Cümlede îcâz-ı hazif ve takdim sanatları vardır. Veciz ifade kastına matuf izafetle gelen car mecrur  لِكُلِّ امْرِئٍ , mahzuf mukaddem habere mütealliktir.  امْرِئٍ ‘deki tenvin nev ve kesret ifade eder.  شَأْنٌ  muahhar mübtedadır.  شَأْنٌ  kelimesindeki tenvin tazim içindir. (Âşûr)

Bu ayet, onların niçin kaçtıklarını beyan etmektedir. Yani zikredilenlerden her biri için kendine yetecek bir meşguliyet ve korkunç bir durum vardır. Akrabaların taleplerinden kaçınmak, yahut onlara kızdığı için onlardan kaçmak ise, bu kabil kaçmaktan değildir. (Ebüssuûd) 

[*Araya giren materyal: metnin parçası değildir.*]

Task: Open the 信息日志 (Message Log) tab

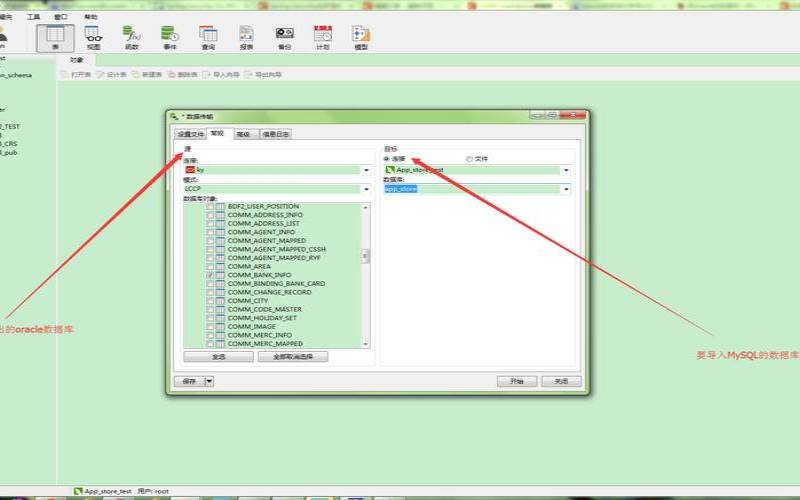Action: (x=276, y=134)
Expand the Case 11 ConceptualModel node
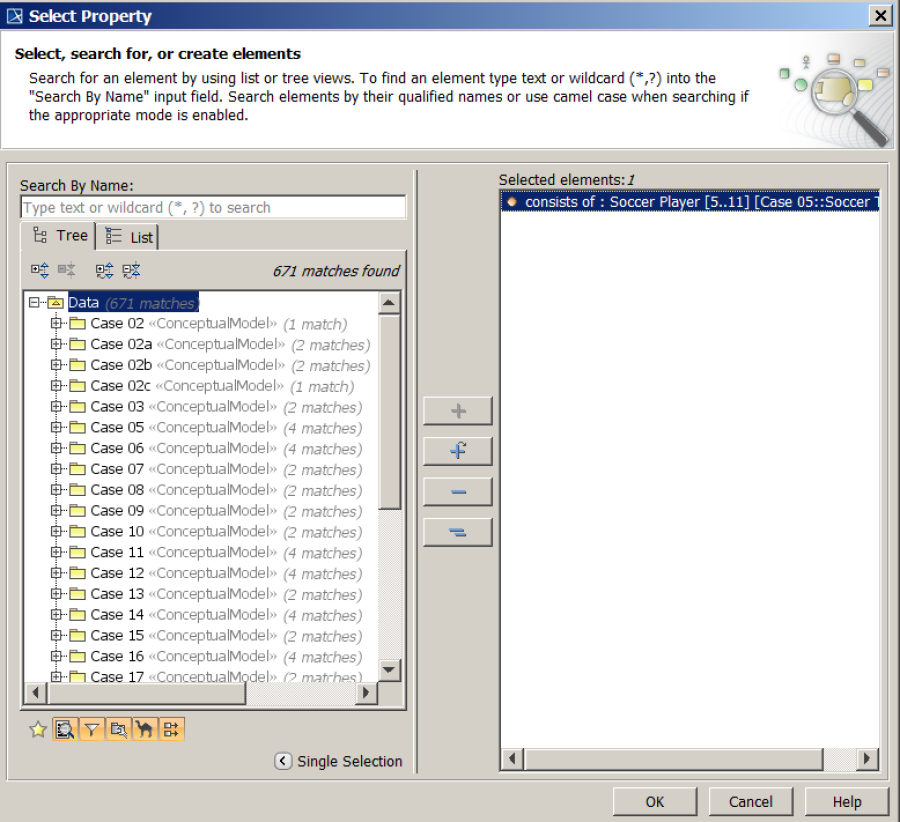This screenshot has width=900, height=822. tap(57, 552)
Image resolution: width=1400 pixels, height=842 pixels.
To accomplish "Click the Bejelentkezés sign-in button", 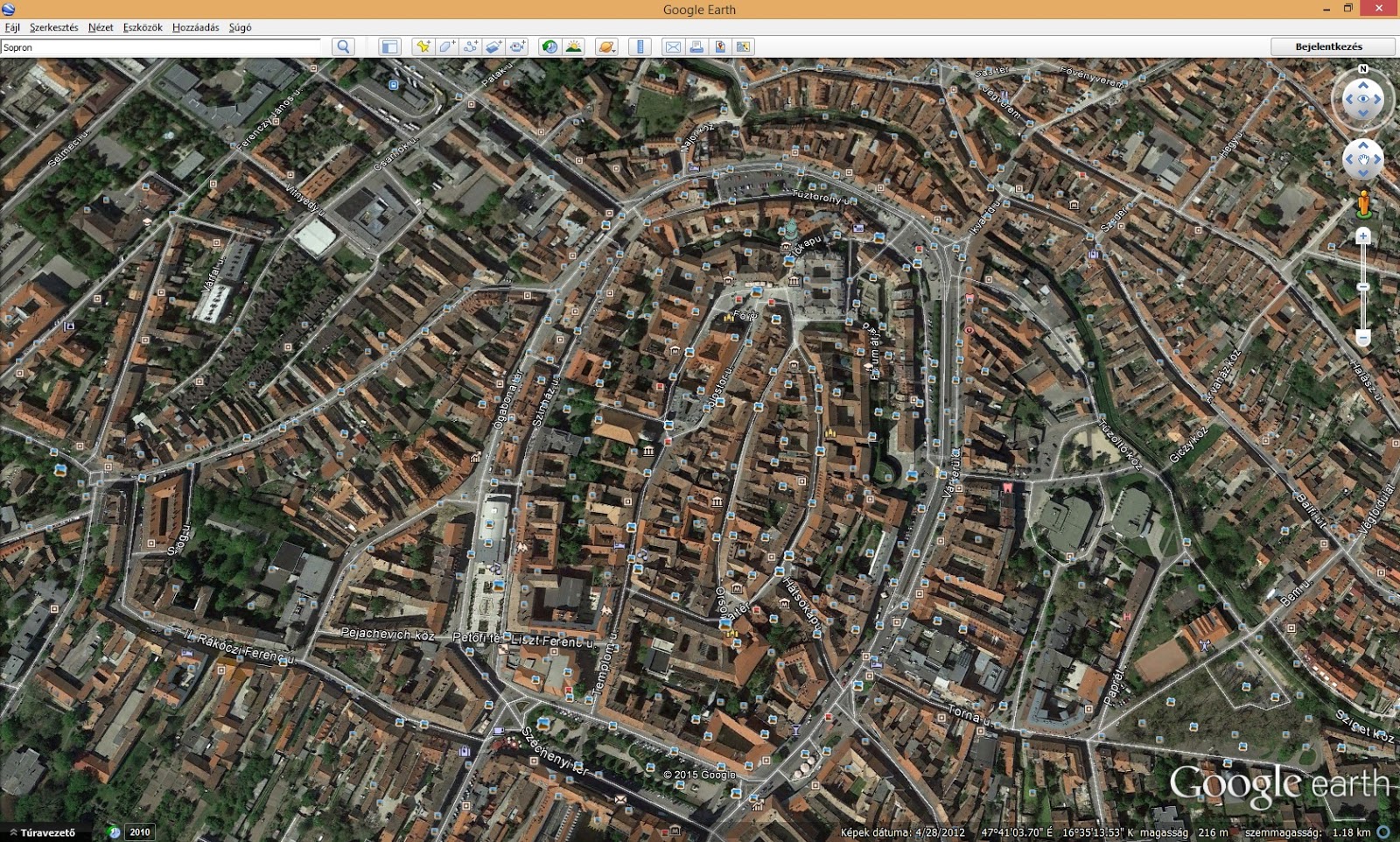I will coord(1328,46).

لِكُلِّ امْرِئٍ  sözünde haberin mübtedaya takdim edilmesi, sonra gelen  شَأْنٌ  kelimesinin tazime delalet eden tenkirinden kaynaklanır. (Âşûr) 

مِنْهُمْ  car mecruru  امْرِئٍ ’in mahzuf sıfatına mütealliktir. Sıfatın hazfi îcâz-ı hazif sanatıdır. 

Bütün mamullerin cümledeki yeri, aslında amilinden sonra gelmesidir.  يَوْمَئِذٍ  zaman zarfı, ihtimam için, amili olan  يُغْن۪يهِ  fiiline takdim edilmiştir.

يَوْمَئِذٍ  ifadesinde kıyamet gününden kinaye olan  يَوْمَ  zaman zarfı  إذ ’e muzâftır.  يَوْمَ  ref mahallinde feth üzere gelmiştir.  إذ , mukadder sükun ile mebni bir isimdir. Çünkü muzâfun ileyh olarak cer mahallindedir. Aldığı tenvin ise mahzuf bir cümleden avzdır. 

يُغْن۪يهِ  cümlesi, muahhar mübteda olan  شَأْنٌ  için sıfattır. Sıfat, tabi olduğu kelimenin sahip olduğu bir özelliğe işaret etmek için yapılan ıtnâb sanatıdır.

Müspet muzari fiil sıygasında faide-i haber ibtidaî kelamdır. İstimrar, teceddüt ve tecessüm ifade etmiştir.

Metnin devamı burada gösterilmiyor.